Groups > comp.compilers > #2389 > unrolled thread

Reachability of DFA part

Started by	Andy <borucki.andrzej@gmail.com>
First post	2019-12-20 04:53 -0800
Last post	2019-12-21 19:58 +0100
Articles	4 — 3 participants

Back to article view | Back to comp.compilers

  Reachability of DFA part Andy <borucki.andrzej@gmail.com> - 2019-12-20 04:53 -0800
    Re: Reachability of DFA part Kaz Kylheku <493-878-3164@kylheku.com> - 2019-12-20 16:06 +0000
      Re: Reachability of DFA part Andy <borucki.andrzej@gmail.com> - 2019-12-21 01:15 -0800
        Re: Reachability of DFA part Hans-Peter Diettrich <DrDiettrich1@netscape.net> - 2019-12-21 19:58 +0100

#2389 — Reachability of DFA part

From	Andy <borucki.andrzej@gmail.com>
Date	2019-12-20 04:53 -0800
Subject	Reachability of DFA part
Message-ID	<19-12-008@comp.compilers>

Sometmimes part of DFA can be unreached: ab(a|b)*ba - ba is unreachable.
Solution is check back transitions - must be >0 back transitions from each
state (and >0 transitions from each non-finished state)? Or are better methods
- if can exists cases, if all backtransitions count > 0 and still
unreachable?

◆ **WRITTEN REQUEST A**
Can you return, unchanged, the lines of the records starting with the line that contains "Dashboard (184, 195)" and going on through the line that contains "Meremess (191, 317)", with both of those lines included?
The thread and the records are unrelated to each other.

◆ **INPUT DATA**
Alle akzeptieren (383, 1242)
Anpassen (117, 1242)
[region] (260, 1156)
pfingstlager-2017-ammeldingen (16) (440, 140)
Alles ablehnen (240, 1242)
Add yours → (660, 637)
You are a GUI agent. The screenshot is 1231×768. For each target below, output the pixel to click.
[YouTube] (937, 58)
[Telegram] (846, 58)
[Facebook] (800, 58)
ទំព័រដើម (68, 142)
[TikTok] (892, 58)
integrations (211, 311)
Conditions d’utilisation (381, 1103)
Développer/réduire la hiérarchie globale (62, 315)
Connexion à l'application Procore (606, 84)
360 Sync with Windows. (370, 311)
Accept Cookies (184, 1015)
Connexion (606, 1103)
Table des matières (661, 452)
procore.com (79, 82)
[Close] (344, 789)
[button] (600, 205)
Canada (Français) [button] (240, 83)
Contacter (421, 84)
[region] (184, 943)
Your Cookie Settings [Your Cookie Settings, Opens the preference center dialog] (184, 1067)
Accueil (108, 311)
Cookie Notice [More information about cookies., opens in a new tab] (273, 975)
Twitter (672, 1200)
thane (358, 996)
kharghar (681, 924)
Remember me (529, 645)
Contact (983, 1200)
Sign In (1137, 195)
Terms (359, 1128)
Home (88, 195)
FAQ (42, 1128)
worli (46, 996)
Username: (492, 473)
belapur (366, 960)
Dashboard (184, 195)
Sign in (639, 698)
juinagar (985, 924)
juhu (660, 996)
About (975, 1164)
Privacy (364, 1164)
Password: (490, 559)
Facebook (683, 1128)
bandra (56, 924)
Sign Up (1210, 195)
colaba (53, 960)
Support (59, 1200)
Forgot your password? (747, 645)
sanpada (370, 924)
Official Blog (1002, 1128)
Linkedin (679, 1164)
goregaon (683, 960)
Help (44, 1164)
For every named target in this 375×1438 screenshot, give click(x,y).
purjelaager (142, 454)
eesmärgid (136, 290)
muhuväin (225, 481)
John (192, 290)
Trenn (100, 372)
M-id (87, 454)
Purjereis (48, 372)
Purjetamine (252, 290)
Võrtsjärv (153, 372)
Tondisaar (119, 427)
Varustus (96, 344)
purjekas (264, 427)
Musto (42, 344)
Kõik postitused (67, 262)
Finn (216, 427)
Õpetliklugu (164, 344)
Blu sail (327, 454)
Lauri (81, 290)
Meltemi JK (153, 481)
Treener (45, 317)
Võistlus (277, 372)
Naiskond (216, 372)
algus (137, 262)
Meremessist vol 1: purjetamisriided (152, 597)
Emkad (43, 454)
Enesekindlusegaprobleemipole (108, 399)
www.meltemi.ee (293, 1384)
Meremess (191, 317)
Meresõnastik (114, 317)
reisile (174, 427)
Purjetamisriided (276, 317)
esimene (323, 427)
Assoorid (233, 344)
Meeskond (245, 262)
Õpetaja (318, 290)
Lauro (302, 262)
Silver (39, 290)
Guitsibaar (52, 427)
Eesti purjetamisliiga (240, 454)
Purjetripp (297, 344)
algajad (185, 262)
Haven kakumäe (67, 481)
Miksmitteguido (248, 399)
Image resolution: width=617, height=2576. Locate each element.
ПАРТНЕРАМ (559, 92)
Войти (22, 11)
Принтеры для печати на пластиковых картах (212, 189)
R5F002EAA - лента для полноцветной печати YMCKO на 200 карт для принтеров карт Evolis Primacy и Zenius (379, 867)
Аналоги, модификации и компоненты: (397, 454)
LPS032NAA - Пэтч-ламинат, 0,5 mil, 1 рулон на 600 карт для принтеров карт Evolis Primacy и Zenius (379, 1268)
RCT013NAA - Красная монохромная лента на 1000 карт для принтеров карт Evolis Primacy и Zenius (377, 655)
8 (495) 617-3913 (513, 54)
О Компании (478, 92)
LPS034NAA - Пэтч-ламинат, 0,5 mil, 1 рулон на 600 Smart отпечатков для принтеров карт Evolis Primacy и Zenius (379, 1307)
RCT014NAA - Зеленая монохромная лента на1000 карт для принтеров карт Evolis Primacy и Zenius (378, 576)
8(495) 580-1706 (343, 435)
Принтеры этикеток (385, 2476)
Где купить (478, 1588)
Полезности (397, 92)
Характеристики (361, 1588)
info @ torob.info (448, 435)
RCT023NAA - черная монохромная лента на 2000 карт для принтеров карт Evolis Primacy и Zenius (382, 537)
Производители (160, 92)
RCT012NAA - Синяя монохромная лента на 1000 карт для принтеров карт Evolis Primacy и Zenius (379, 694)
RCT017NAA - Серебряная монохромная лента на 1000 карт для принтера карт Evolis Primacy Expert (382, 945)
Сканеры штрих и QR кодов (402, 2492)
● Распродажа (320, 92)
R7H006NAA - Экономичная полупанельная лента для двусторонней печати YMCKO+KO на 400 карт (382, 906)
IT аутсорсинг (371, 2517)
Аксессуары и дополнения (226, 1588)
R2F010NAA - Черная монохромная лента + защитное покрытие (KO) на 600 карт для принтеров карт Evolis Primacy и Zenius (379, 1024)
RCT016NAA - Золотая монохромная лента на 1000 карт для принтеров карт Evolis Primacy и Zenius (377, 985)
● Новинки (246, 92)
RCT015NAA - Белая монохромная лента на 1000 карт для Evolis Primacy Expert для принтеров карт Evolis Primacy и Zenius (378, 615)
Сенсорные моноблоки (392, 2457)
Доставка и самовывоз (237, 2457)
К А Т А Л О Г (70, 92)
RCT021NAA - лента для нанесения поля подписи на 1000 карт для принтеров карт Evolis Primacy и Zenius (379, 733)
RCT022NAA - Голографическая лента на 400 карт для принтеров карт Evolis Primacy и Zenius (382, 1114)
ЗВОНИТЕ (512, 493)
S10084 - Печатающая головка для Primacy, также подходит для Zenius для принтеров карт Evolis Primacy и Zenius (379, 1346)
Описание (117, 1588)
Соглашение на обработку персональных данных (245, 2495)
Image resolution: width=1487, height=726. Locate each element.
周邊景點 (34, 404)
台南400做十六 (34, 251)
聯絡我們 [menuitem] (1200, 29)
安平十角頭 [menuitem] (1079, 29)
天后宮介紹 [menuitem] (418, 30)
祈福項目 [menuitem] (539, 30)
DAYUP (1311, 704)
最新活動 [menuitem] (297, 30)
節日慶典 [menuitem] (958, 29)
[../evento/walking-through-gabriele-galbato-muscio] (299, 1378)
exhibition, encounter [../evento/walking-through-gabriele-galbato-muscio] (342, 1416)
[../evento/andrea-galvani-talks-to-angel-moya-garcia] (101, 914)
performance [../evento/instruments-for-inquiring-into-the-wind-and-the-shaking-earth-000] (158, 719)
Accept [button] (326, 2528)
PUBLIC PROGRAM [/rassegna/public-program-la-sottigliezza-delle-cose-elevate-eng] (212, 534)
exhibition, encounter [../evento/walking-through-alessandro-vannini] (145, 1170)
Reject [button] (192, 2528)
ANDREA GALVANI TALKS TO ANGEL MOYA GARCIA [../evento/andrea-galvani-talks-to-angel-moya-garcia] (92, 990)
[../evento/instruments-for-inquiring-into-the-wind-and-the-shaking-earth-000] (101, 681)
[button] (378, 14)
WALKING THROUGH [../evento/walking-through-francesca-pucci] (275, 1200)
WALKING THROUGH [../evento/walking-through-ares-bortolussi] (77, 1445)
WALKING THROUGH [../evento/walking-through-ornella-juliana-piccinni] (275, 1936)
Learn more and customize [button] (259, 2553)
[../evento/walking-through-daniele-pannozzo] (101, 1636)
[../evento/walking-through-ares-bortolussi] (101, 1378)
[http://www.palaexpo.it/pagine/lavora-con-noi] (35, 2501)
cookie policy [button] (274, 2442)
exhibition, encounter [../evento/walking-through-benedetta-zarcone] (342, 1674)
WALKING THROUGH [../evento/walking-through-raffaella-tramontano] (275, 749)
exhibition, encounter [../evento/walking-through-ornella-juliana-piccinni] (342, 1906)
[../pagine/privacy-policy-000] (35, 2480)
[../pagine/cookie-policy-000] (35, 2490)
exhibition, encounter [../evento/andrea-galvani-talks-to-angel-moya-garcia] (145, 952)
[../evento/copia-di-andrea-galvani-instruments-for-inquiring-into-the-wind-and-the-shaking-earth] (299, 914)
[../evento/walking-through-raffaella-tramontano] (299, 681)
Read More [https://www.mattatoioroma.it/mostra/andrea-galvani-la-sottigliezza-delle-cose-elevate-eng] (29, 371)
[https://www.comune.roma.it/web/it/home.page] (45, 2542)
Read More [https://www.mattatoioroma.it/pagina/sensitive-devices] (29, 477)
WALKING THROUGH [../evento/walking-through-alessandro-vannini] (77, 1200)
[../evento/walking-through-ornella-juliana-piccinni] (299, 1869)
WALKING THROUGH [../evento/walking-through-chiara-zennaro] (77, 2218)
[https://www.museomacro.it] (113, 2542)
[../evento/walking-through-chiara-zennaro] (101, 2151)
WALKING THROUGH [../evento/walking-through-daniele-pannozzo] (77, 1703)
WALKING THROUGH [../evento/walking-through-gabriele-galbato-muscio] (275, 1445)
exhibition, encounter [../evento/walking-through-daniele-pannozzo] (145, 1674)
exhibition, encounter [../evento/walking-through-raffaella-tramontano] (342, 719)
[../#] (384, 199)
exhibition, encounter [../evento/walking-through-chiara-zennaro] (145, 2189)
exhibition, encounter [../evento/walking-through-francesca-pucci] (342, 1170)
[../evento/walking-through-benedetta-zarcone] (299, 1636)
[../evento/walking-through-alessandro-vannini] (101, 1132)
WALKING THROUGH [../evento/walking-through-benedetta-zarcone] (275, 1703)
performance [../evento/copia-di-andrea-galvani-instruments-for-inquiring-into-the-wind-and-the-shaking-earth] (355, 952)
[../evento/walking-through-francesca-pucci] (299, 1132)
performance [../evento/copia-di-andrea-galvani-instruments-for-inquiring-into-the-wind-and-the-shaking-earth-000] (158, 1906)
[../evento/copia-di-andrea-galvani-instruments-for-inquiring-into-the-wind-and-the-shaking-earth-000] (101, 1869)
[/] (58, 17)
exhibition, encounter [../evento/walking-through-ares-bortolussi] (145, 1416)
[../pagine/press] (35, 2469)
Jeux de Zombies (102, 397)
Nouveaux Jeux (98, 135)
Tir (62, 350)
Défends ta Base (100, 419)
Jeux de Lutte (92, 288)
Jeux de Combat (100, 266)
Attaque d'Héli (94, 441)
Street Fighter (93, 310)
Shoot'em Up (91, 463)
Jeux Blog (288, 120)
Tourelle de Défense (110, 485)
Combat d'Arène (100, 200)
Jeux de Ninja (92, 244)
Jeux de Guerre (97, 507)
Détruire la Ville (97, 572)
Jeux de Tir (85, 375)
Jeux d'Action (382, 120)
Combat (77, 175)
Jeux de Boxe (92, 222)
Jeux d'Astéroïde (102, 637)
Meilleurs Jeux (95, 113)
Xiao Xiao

◆ **WRITTEN REQUEST B**
Who are all the people who posted in the thread?

◆ **FULL ANSWER A**
Dashboard (184, 195)
Sign in (639, 698)
juinagar (985, 924)
juhu (660, 996)
About (975, 1164)
Privacy (364, 1164)
Password: (490, 559)
Facebook (683, 1128)
bandra (56, 924)
Sign Up (1210, 195)
colaba (53, 960)
Support (59, 1200)
Forgot your password? (747, 645)
sanpada (370, 924)
Official Blog (1002, 1128)
Linkedin (679, 1164)
goregaon (683, 960)
Help (44, 1164)
For every named target in this 375×1438 screenshot, give click(x,y).
purjelaager (142, 454)
eesmärgid (136, 290)
muhuväin (225, 481)
John (192, 290)
Trenn (100, 372)
M-id (87, 454)
Purjereis (48, 372)
Purjetamine (252, 290)
Võrtsjärv (153, 372)
Tondisaar (119, 427)
Varustus (96, 344)
purjekas (264, 427)
Musto (42, 344)
Kõik postitused (67, 262)
Finn (216, 427)
Õpetliklugu (164, 344)
Blu sail (327, 454)
Lauri (81, 290)
Meltemi JK (153, 481)
Treener (45, 317)
Võistlus (277, 372)
Naiskond (216, 372)
algus (137, 262)
Meremessist vol 1: purjetamisriided (152, 597)
Emkad (43, 454)
Enesekindlusegaprobleemipole (108, 399)
www.meltemi.ee (293, 1384)
Meremess (191, 317)

◆ **FULL ANSWER B**
Andy, Kaz Kylheku, Hans-Peter Diettrich